简短练习 A
用一到三句话说明:在这篇验证IP地址题解中,作者为什么要专门记录这种单纯手写字符串处理的解法?
简短练习 B
在这篇验证IP地址题解的代码里,遍历字符串时遇到哪个字符会把 flag 设为 1?
简短练习 C
请给出这篇验证IP地址题解中代码的后续内容,从最后显示的那一行之后接着写。
### 文本部分 ###
题解 | #验证IP地址#
验证IP地址
http://www.nowcoder.com/practice/55fb3c68d08d46119f76ae2df7566880
单纯的手撕字符串,担心嵌入式可能会考。记录一下。
IPv6给的例子02001,多余0不对,我的理解就是超过4个就是不对了。
string solve(string IP) {
// write code here
char * rtn1 = "IPv4";
char * rtn2 = "IPv6";
char * rtn3 = "Neither";
string rtn = rtn3;
int length = IP.size();
//Part1,判断IPv4 还是v6
bool flag = 0; //0 : v4 1: v6
for(int i=0;i<length;i++)
{
if( IP[i] == '.')
{
flag = 0;
break ;
}
else if(IP[i] == ':')
{
flag = 1;
break ;
}
else
continue;
}
//part2,
if(flag == 0) //判断IPv4
{
int i=0;
int j=0;
int num = 0;
while(IP[i] != '\0')
### 收集材料 ###
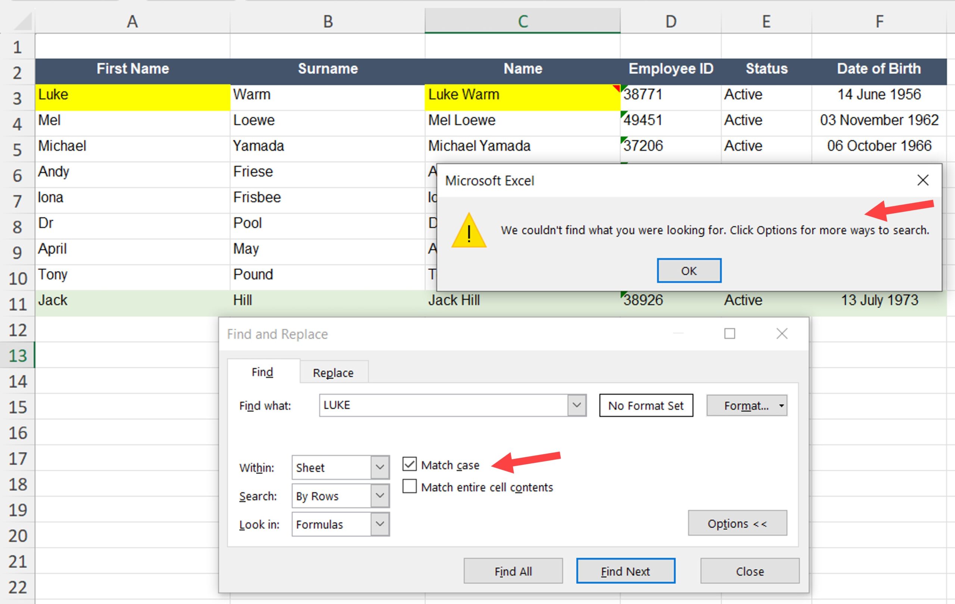Collapse options with the Options button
###
任务输出 A
作者担心嵌入式方向的考试可能会考这种单纯手撕字符串的写法,所以把这道题的解法记录下来。

任务输出 B
遇到冒号“:”时会把 flag 设为 1。

任务输出 C
{
while(IP[i] != '\0' && IP[i] != '.')
i++;
//判断有是不是0 //判断 ..这种情况
if(IP[j] == '0' || j == i)
return rtn;
//判断0-255
int temp = 0;int k = j;
while(k<i)
{
temp = temp * 10 + (IP[k]-'0');
k++;
}
if(temp<0 || temp >255)
return rtn;
if(IP[i] != '\0')
{
i++;
j=i;
}
num++;
}
if(num == 4) //判断是不是 x.x.x.x格式
{
string rtn = rtn1;
return rtn;
}
else
{
return rtn;
}
}else{ //判断IPv6
int i=0;
int j=0;
int num = 0;
while(IP[i] != '\0')
{
while(IP[i] != '\0' && IP[i] != ':')
i++;
//判断有是不是多余4个 //判断::这种情况
if(i-j > 4 || i == j)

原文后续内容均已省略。